Editorial: Poetry – ULR Issue 14, Witness

By Babitha Marina Justin 4 min read

Poetry with a Gun to My Head

By the Periyar river, I paused my work, telling myself it was for field research, for a book, for Christmas, but really it was to breathe. On its banks, I watched the river move with an almost careless ease, carrying whatever came its way. The water was green and dense, stippled with plastic, driftwood, organic refuse, and things I could not name from the surface. Beneath that surface lay centuries. Trade routes, migrations, floods, prayers, bodies, human grief silted to its depths. The river has witnessed history longer than any archive, and every hundred years or so, when the pressure becomes unbearable, it overflows, reclaiming veins and arteries that once belonged to it, now hardened by concrete. It pours itself into dry places that still remember how to hold water. The river knows how to see, how to store, how to narrate, uphold a restraint and then, how to let go.

Witnessing is often mistaken for looking, as though it were only a matter of steady eyes and moral will. But witnessing is unstable and deeply sensual. It is shaped by where one stands, how close one is, what one risks, and what one desires. There is the intimate witness, who learns how love gives the body shape and how its withdrawal feels like erasure. There is the bodily witness, marked by gender, exhaustion, fear, and injury, whose silence or posture records violence more accurately than speech ever could. There is the everyday witness, attentive to smells, birds, dust, license plates, fragments so ordinary they are easily dismissed, yet quietly storing history as it happens. There is the inherited witness, carrying memory through language and song, speaking for places and people no longer able to speak. And there is the ethical witness, who resists closure, who understands that too much explanation can itself become a form of harm.

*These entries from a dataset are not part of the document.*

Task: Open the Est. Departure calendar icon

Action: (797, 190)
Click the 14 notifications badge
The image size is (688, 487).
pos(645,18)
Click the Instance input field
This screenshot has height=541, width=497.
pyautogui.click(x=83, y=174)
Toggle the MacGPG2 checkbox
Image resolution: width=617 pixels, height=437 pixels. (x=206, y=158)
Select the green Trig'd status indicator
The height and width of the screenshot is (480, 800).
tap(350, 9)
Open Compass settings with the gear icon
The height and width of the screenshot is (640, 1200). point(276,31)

The poems in this issue of Usawa do not ask for approval. They do not invite comfort or offer refuge. They ask to be read and endured. Written under historical, political, bodily, and ethical pressure, they insist that poetry is not an escape from force but one of its most faithful records. A poem like “With a gun to my head” is not metaphor here. It is a condition. Language is produced where choice narrows, where attention sharpens, where forgetting is no longer possible.

Witnessing in these poems begins privately, in the body, before it enters the public world. Desire, jealousy, sleeplessness act as early warning systems. A lover tastes honey from another man’s mouth and cannot tell their shadows apart. A self exists only within another’s gaze and vanishes when that gaze moves on. A quiet death. These moments show how erasure begins gently, how disappearance often arrives long before violence announces itself.

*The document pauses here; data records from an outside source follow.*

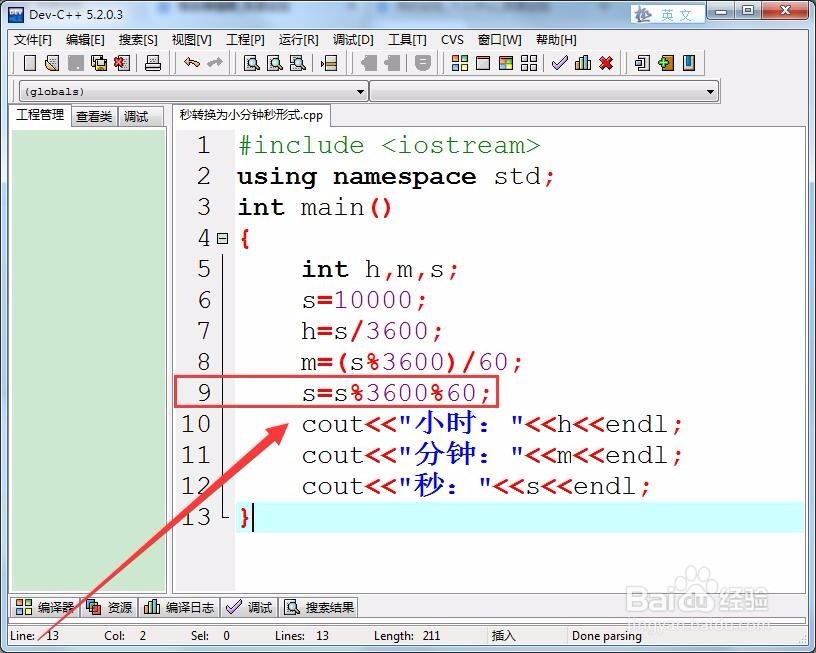Undo the last edit with the Undo arrow
This screenshot has height=653, width=816.
tap(193, 62)
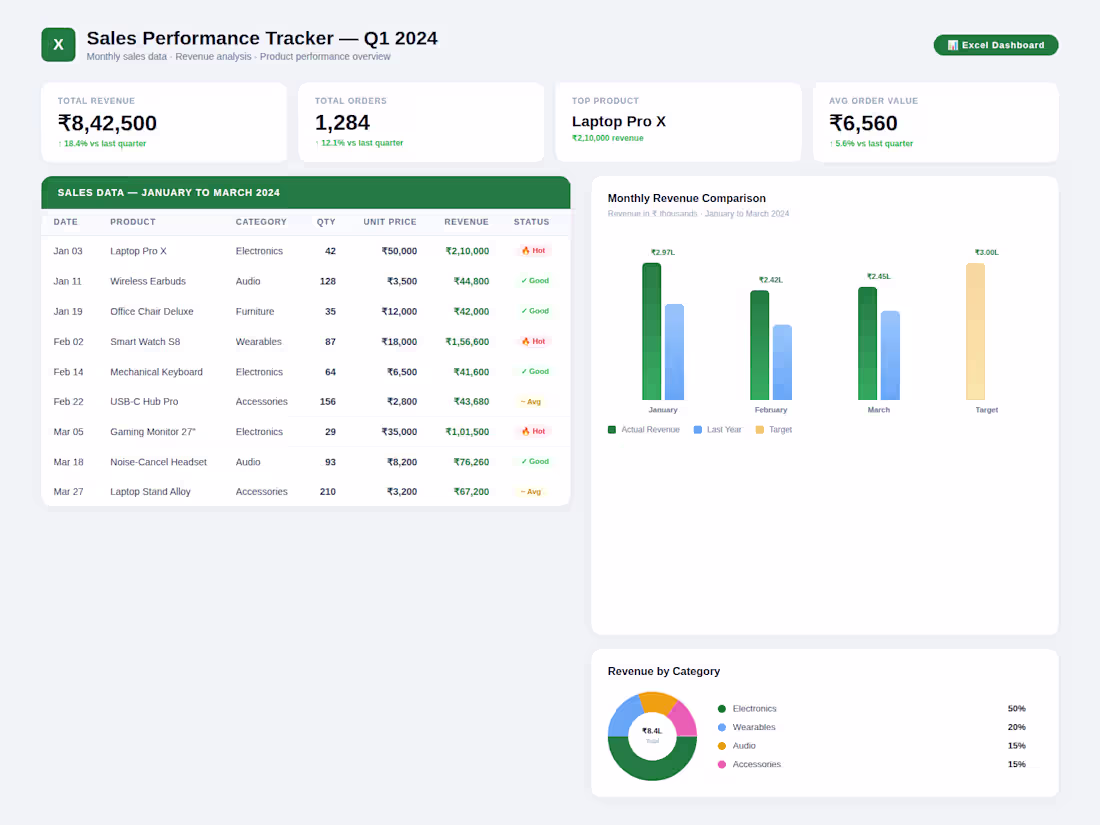This screenshot has height=825, width=1100.
Task: Click the green Electronics color dot
Action: (721, 708)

Attention settles on the ordinary and refuses to release it. License plates. Birds circling disturbed ground. Flowers whose names will not stay. Hair spreading across sweat-darkened sheets. Memory flickers and falters. This is not nostalgia. It is thinking under pressure. To witness here is to accept fragments, to allow the world to remain unresolved, to understand that clarity is not always ethical.

Bodies return again and again as evidence. A person stands frozen in a socially acceptable posture, phone in hand, pain absorbed into etiquette. Elsewhere, bodies are shaped by borders and flight, by the danger of fleeing in female form. The poems do not explain these bodies. They register them. That restraint matters. It refuses the violence of interpretation disguised as understanding.

Displacement moves quietly through these pages. Sindh survives as dust and scent. Lahore appears in birds and on riverbanks. Home becomes something spoken carefully, in fragments, in rules. Say home, but do not name it. Say never when you dream of return. Witnessing becomes a way to survive through language.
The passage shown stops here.